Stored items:
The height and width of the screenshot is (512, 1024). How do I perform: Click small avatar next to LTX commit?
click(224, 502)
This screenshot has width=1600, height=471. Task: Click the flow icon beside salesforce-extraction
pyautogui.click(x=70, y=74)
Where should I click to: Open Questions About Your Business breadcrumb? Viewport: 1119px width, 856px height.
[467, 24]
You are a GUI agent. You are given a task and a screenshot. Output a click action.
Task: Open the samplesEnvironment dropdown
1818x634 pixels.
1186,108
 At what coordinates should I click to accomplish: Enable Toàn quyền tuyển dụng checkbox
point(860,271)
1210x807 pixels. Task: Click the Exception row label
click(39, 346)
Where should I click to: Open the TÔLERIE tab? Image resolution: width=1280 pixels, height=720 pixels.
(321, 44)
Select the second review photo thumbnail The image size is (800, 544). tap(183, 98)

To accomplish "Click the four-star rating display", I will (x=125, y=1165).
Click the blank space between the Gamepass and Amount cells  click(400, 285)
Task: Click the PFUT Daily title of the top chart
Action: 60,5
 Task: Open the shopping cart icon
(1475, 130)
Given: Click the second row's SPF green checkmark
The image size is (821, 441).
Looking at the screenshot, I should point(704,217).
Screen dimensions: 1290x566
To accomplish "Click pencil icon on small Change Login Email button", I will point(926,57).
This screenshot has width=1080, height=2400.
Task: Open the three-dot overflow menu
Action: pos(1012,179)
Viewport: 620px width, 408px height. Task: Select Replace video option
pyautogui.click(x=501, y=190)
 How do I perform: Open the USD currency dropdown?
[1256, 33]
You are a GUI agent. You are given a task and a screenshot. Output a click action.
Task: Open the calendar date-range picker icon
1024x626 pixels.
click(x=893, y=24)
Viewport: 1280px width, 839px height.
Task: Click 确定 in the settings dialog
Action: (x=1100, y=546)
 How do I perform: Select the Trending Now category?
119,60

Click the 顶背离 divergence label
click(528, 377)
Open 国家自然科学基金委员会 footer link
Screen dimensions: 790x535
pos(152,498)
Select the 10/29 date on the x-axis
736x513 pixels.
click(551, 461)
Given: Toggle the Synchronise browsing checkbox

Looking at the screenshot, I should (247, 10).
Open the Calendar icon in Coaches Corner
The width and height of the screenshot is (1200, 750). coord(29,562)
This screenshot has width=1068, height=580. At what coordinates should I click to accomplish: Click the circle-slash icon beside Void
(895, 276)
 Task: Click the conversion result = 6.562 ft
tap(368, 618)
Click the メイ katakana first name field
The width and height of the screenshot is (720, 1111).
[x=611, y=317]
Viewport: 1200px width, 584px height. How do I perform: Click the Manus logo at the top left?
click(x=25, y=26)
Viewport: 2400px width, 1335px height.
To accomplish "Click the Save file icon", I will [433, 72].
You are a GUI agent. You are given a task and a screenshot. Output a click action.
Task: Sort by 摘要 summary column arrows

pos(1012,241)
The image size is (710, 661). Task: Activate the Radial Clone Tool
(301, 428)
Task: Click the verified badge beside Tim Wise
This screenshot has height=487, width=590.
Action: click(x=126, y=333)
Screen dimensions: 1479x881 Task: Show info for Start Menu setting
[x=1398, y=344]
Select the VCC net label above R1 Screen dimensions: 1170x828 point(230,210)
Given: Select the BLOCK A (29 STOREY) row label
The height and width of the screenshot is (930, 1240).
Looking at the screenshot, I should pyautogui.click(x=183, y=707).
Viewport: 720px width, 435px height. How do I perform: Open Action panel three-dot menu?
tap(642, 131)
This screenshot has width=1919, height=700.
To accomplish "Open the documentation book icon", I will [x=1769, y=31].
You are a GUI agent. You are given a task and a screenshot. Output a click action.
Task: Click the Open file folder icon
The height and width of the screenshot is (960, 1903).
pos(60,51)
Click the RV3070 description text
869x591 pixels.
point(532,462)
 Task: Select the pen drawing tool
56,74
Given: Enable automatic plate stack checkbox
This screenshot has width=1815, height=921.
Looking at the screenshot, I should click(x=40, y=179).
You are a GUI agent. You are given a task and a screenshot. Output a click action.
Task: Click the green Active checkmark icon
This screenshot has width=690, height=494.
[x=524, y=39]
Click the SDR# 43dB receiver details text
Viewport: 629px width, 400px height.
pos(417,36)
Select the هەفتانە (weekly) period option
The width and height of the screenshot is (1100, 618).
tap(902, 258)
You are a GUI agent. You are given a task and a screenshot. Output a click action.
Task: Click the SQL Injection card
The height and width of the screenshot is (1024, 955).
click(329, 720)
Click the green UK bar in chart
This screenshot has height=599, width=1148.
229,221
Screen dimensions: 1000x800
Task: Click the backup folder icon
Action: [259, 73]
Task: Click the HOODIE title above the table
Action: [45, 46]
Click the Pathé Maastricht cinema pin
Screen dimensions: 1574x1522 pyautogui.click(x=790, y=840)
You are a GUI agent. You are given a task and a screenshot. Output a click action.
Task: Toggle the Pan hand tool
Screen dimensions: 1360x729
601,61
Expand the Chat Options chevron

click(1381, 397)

### Your assignment
Please write out the entries above in full, exactly as they read.

### Written solution
The height and width of the screenshot is (512, 1024). How do I perform: Click small avatar next to LTX commit?
click(224, 502)
This screenshot has width=1600, height=471. Task: Click the flow icon beside salesforce-extraction
pyautogui.click(x=70, y=74)
Where should I click to: Open Questions About Your Business breadcrumb? Viewport: 1119px width, 856px height.
[467, 24]
You are a GUI agent. You are given a task and a screenshot. Output a click action.
Task: Open the samplesEnvironment dropdown
1818x634 pixels.
1186,108
 At what coordinates should I click to accomplish: Enable Toàn quyền tuyển dụng checkbox
point(860,271)
1210x807 pixels. Task: Click the Exception row label
click(39, 346)
Where should I click to: Open the TÔLERIE tab? Image resolution: width=1280 pixels, height=720 pixels.
(321, 44)
Select the second review photo thumbnail The image size is (800, 544). tap(183, 98)

To accomplish "Click the four-star rating display", I will (x=125, y=1165).
Click the blank space between the Gamepass and Amount cells  click(400, 285)
Task: Click the PFUT Daily title of the top chart
Action: 60,5
 Task: Open the shopping cart icon
(1475, 130)
Given: Click the second row's SPF green checkmark
The image size is (821, 441).
Looking at the screenshot, I should point(704,217).
Screen dimensions: 1290x566
To accomplish "Click pencil icon on small Change Login Email button", I will point(926,57).
This screenshot has width=1080, height=2400.
Task: Open the three-dot overflow menu
Action: pos(1012,179)
Viewport: 620px width, 408px height. Task: Select Replace video option
pyautogui.click(x=501, y=190)
 How do I perform: Open the USD currency dropdown?
[1256, 33]
You are a GUI agent. You are given a task and a screenshot. Output a click action.
Task: Open the calendar date-range picker icon
1024x626 pixels.
click(x=893, y=24)
Viewport: 1280px width, 839px height.
Task: Click 确定 in the settings dialog
Action: (x=1100, y=546)
 How do I perform: Select the Trending Now category?
119,60

Click the 顶背离 divergence label
click(528, 377)
Open 国家自然科学基金委员会 footer link
Screen dimensions: 790x535
pos(152,498)
Select the 10/29 date on the x-axis
736x513 pixels.
click(551, 461)
Given: Toggle the Synchronise browsing checkbox

Looking at the screenshot, I should (247, 10).
Open the Calendar icon in Coaches Corner
The width and height of the screenshot is (1200, 750). coord(29,562)
This screenshot has width=1068, height=580. At what coordinates should I click to accomplish: Click the circle-slash icon beside Void
(895, 276)
 Task: Click the conversion result = 6.562 ft
tap(368, 618)
Click the メイ katakana first name field
The width and height of the screenshot is (720, 1111).
[x=611, y=317]
Viewport: 1200px width, 584px height. How do I perform: Click the Manus logo at the top left?
click(x=25, y=26)
Viewport: 2400px width, 1335px height.
To accomplish "Click the Save file icon", I will [433, 72].
You are a GUI agent. You are given a task and a screenshot. Output a click action.
Task: Sort by 摘要 summary column arrows

pos(1012,241)
The image size is (710, 661). Task: Activate the Radial Clone Tool
(301, 428)
Task: Click the verified badge beside Tim Wise
This screenshot has height=487, width=590.
Action: click(x=126, y=333)
Screen dimensions: 1479x881 Task: Show info for Start Menu setting
[x=1398, y=344]
Select the VCC net label above R1 Screen dimensions: 1170x828 point(230,210)
Given: Select the BLOCK A (29 STOREY) row label
The height and width of the screenshot is (930, 1240).
Looking at the screenshot, I should pyautogui.click(x=183, y=707).
Viewport: 720px width, 435px height. How do I perform: Open Action panel three-dot menu?
tap(642, 131)
This screenshot has width=1919, height=700.
To accomplish "Open the documentation book icon", I will [x=1769, y=31].
You are a GUI agent. You are given a task and a screenshot. Output a click action.
Task: Click the Open file folder icon
The height and width of the screenshot is (960, 1903).
pos(60,51)
Click the RV3070 description text
869x591 pixels.
point(532,462)
 Task: Select the pen drawing tool
56,74
Given: Enable automatic plate stack checkbox
This screenshot has width=1815, height=921.
Looking at the screenshot, I should click(x=40, y=179).
You are a GUI agent. You are given a task and a screenshot. Output a click action.
Task: Click the green Active checkmark icon
This screenshot has width=690, height=494.
[x=524, y=39]
Click the SDR# 43dB receiver details text
Viewport: 629px width, 400px height.
pos(417,36)
Select the هەفتانە (weekly) period option
The width and height of the screenshot is (1100, 618).
tap(902, 258)
You are a GUI agent. You are given a task and a screenshot. Output a click action.
Task: Click the SQL Injection card
The height and width of the screenshot is (1024, 955).
click(329, 720)
Click the green UK bar in chart
This screenshot has height=599, width=1148.
229,221
Screen dimensions: 1000x800
Task: Click the backup folder icon
Action: [259, 73]
Task: Click the HOODIE title above the table
Action: [45, 46]
Click the Pathé Maastricht cinema pin
Screen dimensions: 1574x1522 pyautogui.click(x=790, y=840)
You are a GUI agent. You are given a task and a screenshot. Output a click action.
Task: Toggle the Pan hand tool
Screen dimensions: 1360x729
601,61
Expand the Chat Options chevron

click(1381, 397)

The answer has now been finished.